Latest revision as of 19:22, 27 January 2022

Proof

1) $a = b$. Given.

2) $a^2 = ab$. Multiply both sides by a.

3) $a^2-b^2 = ab-b^2$. Subtract $b^2$ from both sides.

4) $(a+b)(a-b) = b(a-b)$. Factor both sides.

5) $(a+b) = b$. Divide both sides by $(a-b)$

6) $a+a = a$. Substitute $a$ for $b$.

7) $2a = a$. Addition.

8) $2 = 1$. Divide both sides by $a$.

Error

Usually, if a proof proves a statement that is clearly false, the proof has probably divided by zero in some way.

In this case, the quantity of $a-b$ is $0$ as $a = b$, since one cannot divide by zero, the proof is incorrect from that point on.

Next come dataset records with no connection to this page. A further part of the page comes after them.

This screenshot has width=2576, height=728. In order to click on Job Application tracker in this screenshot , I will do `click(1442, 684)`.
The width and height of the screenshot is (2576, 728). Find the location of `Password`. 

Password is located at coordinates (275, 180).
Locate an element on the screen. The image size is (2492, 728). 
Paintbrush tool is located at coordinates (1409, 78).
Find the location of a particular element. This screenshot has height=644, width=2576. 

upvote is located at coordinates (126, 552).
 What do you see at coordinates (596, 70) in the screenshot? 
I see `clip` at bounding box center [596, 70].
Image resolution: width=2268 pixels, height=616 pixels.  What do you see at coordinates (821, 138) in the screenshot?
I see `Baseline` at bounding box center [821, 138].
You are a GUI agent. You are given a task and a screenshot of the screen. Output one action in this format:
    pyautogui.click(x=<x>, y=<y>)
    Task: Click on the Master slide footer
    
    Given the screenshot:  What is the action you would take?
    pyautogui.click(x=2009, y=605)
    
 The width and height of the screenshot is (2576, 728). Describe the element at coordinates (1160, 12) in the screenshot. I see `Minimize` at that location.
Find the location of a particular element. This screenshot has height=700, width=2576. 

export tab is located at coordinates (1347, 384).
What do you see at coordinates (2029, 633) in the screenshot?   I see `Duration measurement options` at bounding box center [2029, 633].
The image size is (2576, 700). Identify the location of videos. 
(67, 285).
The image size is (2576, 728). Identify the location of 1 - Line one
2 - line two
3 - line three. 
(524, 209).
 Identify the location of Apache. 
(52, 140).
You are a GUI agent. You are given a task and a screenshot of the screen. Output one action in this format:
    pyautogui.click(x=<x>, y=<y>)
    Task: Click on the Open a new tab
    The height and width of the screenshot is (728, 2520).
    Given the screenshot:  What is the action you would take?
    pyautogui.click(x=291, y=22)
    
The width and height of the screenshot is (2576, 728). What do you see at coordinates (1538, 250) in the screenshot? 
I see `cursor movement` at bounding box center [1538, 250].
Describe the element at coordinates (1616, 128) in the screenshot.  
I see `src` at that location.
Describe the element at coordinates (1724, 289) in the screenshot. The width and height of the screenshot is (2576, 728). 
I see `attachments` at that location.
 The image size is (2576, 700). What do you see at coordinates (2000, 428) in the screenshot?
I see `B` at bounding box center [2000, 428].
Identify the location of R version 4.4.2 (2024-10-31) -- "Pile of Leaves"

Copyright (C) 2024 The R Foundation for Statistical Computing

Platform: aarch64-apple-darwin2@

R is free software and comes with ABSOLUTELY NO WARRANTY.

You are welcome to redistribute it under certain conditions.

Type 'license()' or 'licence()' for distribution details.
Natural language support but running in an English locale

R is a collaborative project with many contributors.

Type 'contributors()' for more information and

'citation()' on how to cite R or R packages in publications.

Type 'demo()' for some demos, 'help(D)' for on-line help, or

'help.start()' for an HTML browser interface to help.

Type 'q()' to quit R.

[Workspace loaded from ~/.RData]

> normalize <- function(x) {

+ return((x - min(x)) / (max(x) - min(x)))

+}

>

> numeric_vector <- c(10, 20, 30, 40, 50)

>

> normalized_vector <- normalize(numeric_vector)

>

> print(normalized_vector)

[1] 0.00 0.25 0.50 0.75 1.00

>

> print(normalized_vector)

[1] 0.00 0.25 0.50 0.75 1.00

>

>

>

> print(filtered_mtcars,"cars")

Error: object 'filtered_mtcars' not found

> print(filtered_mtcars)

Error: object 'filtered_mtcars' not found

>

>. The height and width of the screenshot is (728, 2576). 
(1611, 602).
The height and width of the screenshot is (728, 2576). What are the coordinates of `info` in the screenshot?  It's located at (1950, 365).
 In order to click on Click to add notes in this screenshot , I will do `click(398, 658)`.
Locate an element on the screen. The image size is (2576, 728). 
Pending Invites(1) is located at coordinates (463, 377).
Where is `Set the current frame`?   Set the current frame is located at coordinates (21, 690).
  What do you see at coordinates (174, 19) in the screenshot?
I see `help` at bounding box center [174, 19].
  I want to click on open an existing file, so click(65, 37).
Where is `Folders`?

Thus, this proof is false.

Note:

If this proof were somehow true all of mathematics would collapse. Simple arithmetic would yield infinite answers. This is why one cannot divide by zero.

Alternate Proof

Consider the continued fraction $3-\frac{2}{3-\frac{2}{3-\frac{2}{3- \cdots}}}.$ If you set this equal to a number $x$, note that $3-\frac{2}{x}=x$ due to the fact that the fraction is infinitely continued. But this equation for $x$ has two solutions, $x=1$ and $x=2.$ Since both $2$ and $1$ are equal to the same continued fraction, we have proved that $2=1.$ QED.

Error

The proof translate the continued fraction into a quadratic, which has multiple solutions. Therefore, $2 \neq 1$.